**Document excerpt:**
Formation

I am not sure when it was that I made the connection. I should have seen it far earlier. But there was that time when I watched my neighbour build his retaining wall.  He created forms and poured the concrete. The wall came out misshapen and the lesson clear: the form was the thing to get right. Build a good form and you will build a good wall. Build a misshapen form and you would have what my neighbour had created. It was a permanently hard, and hard to correct, lesson in life. Form. Formation. I was a long way into this life of following Jesus and leading others before I made this simple connection: how we live is the form in which we become. We simply cannot learn the life and truth of Jesus, without also learning the way of Jesus. To learn what he said, to discover who he was and is, is embedded in how he lived and what he did.

Jesus is not only the truth and the life (John 14:6). Jesus is the way. In fact, in that set of three -- way, truth, life -- it is Jesus as “way” that is set forth first as a kind of entry point. We learn truth and life through our commitment to a Jesus-way-of-being.

Christians commit themselves to a way of life. The earliest followers of Jesus actually called themselves followers of The Way (Acts 9:2), a piece of history we should not easily dismiss. They did not think to call themselves Christians (Gk. christianos: the name of Christ with a latin ending which suggested “belonging to”, as in slave ownership). It was those who watched them work out their lives who first called them by this name (Acts 11:26). Perhaps we too should be reticent to call ourselves Christians. Perhaps it would be more accurate, more honest and helpful both to us and to those who watch us, to simply say we have committed ourselves to follow Jesus in his way.

**Exercises to complete:**
[A] Please update the essay on formation, starting with "Christians commit themselves" and going on through "in his way.", and put "hesitant" in place of "reticent".
[B] Do these statements agree with the essay on formation? (i) The neighbor's retaining wall came out straight. (ii) The earliest followers of Jesus called themselves followers of The Way. (iii) The followers of Jesus were the first to call themselves Christians. Answer yes or no for each and quote the words that decide it.
[C] Pick up the essay on formation where it stops and continue it.

Excerpts from a dataset:

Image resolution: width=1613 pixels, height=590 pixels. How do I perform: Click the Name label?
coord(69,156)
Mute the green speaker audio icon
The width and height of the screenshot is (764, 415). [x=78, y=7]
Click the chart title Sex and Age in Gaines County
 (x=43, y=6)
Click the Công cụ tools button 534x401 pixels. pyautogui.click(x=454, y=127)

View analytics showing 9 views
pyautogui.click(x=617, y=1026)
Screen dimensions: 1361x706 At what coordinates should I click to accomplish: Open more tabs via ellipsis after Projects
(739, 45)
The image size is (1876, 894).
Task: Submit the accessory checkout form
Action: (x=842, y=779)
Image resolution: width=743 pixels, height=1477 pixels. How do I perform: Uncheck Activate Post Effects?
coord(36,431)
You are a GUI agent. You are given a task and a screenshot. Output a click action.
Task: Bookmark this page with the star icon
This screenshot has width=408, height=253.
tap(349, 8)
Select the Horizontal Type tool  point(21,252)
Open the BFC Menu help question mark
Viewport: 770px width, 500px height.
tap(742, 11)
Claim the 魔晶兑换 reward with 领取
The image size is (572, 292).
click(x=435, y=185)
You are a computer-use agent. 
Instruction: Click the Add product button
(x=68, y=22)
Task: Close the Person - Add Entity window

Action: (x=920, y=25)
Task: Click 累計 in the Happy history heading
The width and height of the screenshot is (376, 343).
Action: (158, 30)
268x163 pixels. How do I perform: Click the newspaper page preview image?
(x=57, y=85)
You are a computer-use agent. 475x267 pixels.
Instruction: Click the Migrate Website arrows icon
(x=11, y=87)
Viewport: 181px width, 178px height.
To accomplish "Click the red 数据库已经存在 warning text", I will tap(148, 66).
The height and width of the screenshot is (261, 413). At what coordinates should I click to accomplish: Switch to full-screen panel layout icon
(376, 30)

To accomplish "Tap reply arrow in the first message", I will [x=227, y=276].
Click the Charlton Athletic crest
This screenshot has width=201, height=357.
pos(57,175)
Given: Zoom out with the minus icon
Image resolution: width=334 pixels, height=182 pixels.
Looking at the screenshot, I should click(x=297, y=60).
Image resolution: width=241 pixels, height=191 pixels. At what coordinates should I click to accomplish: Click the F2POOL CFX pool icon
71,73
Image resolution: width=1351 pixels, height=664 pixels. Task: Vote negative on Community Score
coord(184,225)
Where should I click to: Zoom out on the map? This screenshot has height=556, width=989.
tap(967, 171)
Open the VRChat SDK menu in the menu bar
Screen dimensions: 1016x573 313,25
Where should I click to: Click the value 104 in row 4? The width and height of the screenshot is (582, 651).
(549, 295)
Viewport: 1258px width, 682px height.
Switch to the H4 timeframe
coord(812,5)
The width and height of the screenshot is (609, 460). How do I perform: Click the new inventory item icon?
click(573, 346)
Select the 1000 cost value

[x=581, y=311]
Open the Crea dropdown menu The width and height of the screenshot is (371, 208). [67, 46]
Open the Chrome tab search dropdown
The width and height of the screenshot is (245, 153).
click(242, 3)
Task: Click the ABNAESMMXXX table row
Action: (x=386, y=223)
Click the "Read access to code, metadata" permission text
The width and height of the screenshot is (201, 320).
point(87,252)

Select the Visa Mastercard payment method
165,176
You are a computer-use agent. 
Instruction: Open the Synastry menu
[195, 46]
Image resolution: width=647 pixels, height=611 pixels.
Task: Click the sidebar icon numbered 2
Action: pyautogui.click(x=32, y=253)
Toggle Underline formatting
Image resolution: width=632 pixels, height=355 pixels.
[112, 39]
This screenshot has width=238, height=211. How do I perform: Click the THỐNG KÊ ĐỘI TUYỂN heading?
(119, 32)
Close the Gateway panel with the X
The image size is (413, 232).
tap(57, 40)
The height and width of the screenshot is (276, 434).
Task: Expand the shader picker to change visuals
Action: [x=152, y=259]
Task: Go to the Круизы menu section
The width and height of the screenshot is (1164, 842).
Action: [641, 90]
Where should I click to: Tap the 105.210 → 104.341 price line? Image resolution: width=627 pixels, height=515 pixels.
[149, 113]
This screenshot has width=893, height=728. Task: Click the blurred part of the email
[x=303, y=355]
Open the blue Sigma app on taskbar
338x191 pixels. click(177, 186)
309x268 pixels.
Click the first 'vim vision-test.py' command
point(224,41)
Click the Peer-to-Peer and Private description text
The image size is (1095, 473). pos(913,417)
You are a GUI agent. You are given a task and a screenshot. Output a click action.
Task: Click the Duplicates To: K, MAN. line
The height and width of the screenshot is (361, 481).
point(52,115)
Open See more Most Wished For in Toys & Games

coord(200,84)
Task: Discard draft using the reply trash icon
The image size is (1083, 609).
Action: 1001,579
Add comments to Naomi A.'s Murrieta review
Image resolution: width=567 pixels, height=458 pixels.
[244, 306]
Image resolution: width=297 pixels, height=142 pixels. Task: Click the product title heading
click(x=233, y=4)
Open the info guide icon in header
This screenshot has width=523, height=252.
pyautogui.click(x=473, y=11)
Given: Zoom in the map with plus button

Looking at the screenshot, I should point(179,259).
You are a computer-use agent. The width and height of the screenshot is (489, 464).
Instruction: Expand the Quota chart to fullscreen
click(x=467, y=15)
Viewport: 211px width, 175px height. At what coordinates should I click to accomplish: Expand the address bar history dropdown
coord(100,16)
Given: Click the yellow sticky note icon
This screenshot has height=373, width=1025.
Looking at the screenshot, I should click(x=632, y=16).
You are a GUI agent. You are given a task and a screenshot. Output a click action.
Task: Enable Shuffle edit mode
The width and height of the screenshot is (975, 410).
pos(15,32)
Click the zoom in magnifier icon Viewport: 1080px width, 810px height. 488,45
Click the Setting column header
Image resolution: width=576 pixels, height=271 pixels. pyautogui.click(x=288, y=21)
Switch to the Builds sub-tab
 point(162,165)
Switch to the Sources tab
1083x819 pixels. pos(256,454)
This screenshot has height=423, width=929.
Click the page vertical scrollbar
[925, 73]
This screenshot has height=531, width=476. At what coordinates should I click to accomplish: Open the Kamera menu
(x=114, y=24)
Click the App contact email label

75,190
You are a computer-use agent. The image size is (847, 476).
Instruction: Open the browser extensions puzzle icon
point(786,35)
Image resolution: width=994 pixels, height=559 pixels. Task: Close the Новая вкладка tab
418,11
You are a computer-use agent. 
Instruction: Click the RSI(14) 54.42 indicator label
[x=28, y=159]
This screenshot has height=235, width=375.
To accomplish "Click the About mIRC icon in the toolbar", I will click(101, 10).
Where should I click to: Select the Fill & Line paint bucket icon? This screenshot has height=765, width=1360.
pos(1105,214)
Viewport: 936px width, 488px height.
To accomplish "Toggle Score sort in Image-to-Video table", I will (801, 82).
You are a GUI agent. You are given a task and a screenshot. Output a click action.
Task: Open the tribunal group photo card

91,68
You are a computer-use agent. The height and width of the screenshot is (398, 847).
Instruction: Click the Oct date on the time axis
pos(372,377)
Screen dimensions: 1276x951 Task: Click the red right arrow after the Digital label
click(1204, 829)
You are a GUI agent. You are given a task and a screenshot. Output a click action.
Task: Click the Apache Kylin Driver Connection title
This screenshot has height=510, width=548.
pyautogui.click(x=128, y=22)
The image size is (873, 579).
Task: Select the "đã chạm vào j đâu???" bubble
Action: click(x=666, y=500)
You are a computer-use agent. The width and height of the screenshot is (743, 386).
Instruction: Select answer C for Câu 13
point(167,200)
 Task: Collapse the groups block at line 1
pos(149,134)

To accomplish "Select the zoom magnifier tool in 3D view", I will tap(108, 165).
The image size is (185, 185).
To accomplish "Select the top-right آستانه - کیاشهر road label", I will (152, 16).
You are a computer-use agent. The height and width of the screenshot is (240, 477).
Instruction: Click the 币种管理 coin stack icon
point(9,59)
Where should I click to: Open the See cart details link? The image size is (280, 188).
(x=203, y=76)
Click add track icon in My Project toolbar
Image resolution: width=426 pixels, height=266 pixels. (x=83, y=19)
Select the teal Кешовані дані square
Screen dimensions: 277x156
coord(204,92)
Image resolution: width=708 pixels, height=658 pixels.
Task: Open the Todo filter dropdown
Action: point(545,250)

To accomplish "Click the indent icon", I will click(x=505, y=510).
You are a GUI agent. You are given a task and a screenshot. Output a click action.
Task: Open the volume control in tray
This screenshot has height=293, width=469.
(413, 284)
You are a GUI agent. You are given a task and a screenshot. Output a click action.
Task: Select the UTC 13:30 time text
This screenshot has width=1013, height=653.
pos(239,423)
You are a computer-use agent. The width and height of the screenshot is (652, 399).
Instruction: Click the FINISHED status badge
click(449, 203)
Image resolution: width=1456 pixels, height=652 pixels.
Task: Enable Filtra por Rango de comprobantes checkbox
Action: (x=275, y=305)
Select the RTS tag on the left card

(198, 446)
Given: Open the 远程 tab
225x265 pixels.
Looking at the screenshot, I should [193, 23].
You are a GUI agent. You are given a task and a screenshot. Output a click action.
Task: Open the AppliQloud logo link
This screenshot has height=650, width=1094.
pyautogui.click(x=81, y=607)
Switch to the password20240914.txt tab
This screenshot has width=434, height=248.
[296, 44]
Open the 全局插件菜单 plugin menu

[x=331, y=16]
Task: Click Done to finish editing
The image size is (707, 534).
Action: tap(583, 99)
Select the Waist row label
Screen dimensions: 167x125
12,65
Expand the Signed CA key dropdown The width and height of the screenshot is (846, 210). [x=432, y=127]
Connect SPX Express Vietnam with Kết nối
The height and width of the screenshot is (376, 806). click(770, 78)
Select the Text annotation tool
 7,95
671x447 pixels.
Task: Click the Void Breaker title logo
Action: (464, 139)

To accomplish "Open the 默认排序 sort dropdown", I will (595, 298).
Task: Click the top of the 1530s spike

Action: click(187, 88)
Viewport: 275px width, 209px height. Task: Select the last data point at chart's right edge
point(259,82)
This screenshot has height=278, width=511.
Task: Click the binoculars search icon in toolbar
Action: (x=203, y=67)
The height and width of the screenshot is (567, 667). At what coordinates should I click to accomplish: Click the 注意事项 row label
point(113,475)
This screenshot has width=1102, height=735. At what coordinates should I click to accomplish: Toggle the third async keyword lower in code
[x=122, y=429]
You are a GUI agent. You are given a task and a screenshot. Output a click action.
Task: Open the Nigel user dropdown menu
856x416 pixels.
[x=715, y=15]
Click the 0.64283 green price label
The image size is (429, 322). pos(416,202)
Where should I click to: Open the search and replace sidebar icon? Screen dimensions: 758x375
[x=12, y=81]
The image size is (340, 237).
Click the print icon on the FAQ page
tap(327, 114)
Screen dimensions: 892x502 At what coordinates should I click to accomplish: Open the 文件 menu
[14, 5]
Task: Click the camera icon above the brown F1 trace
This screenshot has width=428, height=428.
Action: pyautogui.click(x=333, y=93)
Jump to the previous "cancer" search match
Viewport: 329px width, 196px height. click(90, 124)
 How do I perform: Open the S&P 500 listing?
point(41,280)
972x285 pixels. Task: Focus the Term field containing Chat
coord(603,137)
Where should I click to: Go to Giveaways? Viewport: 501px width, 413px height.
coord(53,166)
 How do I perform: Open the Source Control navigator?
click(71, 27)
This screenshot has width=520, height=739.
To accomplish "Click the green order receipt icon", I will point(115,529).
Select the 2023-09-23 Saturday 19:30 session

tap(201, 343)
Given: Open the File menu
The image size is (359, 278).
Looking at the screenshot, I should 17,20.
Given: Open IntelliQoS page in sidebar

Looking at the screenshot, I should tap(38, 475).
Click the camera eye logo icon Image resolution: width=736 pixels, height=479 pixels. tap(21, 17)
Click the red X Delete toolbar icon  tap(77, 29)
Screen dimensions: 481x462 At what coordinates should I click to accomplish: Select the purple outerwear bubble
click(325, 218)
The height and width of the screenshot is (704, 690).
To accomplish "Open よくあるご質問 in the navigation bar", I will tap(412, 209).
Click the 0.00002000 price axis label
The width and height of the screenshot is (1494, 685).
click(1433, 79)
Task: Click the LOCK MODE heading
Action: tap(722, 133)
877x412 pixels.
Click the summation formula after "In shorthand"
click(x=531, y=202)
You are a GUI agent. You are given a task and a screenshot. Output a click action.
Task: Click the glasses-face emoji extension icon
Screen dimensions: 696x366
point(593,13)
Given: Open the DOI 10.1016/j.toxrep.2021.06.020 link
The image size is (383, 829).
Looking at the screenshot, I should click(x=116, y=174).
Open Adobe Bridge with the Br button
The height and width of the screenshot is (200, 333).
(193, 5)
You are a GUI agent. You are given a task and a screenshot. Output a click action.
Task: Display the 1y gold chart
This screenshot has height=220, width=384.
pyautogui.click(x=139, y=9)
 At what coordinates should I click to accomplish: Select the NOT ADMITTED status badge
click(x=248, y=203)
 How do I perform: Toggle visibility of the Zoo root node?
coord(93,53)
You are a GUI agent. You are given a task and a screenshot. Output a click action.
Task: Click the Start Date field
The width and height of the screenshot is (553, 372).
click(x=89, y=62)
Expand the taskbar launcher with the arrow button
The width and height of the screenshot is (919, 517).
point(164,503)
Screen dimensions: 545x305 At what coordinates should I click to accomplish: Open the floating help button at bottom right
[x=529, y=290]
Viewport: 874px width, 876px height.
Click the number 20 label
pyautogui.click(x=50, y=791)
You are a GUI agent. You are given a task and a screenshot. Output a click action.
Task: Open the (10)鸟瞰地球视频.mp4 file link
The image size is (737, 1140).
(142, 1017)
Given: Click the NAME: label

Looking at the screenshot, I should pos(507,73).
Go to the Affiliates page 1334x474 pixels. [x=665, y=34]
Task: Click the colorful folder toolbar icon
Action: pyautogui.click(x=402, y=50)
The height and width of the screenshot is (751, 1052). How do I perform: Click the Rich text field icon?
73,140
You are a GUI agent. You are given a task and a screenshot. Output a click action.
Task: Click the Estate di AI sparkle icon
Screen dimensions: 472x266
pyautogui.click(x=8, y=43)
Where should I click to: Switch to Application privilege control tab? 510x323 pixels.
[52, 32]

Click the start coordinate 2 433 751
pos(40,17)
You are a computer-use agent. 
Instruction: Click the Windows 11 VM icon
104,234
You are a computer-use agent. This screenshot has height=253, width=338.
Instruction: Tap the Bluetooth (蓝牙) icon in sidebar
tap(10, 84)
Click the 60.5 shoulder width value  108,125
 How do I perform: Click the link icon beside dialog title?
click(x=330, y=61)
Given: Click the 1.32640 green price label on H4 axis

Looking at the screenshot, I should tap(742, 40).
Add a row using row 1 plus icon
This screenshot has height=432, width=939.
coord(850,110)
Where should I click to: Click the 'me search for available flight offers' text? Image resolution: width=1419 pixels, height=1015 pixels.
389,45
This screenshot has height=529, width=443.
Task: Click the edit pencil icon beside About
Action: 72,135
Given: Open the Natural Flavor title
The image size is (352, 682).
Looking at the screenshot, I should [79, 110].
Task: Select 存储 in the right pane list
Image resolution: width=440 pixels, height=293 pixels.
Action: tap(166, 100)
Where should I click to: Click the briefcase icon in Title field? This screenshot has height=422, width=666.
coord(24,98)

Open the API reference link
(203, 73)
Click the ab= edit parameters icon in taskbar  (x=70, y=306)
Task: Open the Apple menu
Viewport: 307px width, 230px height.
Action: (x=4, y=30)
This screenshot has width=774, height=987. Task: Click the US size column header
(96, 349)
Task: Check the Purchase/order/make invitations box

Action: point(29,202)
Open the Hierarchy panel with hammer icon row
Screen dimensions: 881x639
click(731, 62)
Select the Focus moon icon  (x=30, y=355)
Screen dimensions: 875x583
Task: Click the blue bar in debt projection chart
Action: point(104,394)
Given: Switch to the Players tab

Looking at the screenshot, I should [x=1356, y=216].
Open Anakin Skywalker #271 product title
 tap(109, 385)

**Responses by item number:**
[A]
Christians commit themselves to a way of life. The earliest followers of Jesus actually called themselves followers of The Way (Acts 9:2), a piece of history we should not easily dismiss. They did not think to call themselves Christians (Gk. christianos: the name of Christ with a latin ending which suggested “belonging to”, as in slave ownership). It was those who watched them work out their lives who first called them by this name (Acts 11:26). Perhaps we too should be hesitant to call ourselves Christians. Perhaps it would be more accurate, more honest and helpful both to us and to those who watch us, to simply say we have committed ourselves to follow Jesus in his way.

[B]
(i) No: "The wall came out misshapen and the lesson clear"
(ii) Yes: "The earliest followers of Jesus actually called themselves followers of The Way (Acts 9:2)"
(iii) No: "It was those who watched them work out their lives who first called them by this name (Acts 11:26)."

[C]
We need a recovery of sorts. We need to reestablish the idea that form is the key to formation. For so many of us, spiritual life belongs to the unstructured part of life. It tends to exist in spurts and impulses. You know what I am talking about. This is where our present series on what we call the practices can help us.

There are basic ways in which followers of Jesus learn his life and truth. There are basic ways in which we learn The Way. We call these practices because these are things we do. There is a common core here: prayer and worship, reading and study, giving and forgiving, sabbath and service, hospitality and the shared life. Actually, we might say that genuine Christian life is nearly impossible without such basics.

If you would like to dive deeper into this discussion, let me recommend Dorothy Bass, Practicing Our Faith: A Way of Life for a Searching People (Jossey-Bass: 2nd edition, 2009). If you have been frustrated by the formless, chaotic nature of your spiritual life, you will be greatly encouraged by the thought that a Christian soul is made in the dailiness of walking the path with Jesus. May Our Lord lead you on.